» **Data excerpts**
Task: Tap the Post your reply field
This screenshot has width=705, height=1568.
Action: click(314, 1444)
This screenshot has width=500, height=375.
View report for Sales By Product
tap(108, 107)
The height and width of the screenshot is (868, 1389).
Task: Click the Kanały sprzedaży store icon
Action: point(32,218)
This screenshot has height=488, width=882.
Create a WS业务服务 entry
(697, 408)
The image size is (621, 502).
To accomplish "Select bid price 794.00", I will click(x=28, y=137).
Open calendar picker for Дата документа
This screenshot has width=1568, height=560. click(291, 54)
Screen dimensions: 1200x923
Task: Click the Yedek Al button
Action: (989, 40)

» **Exercise description**
The output should consist only of the lines from the one with "Create a WS业务服务 entry" through the final line of the records above, exactly.

» **Response to the task**
Create a WS业务服务 entry
(697, 408)
The image size is (621, 502).
To accomplish "Select bid price 794.00", I will click(x=28, y=137).
Open calendar picker for Дата документа
This screenshot has width=1568, height=560. click(291, 54)
Screen dimensions: 1200x923
Task: Click the Yedek Al button
Action: (989, 40)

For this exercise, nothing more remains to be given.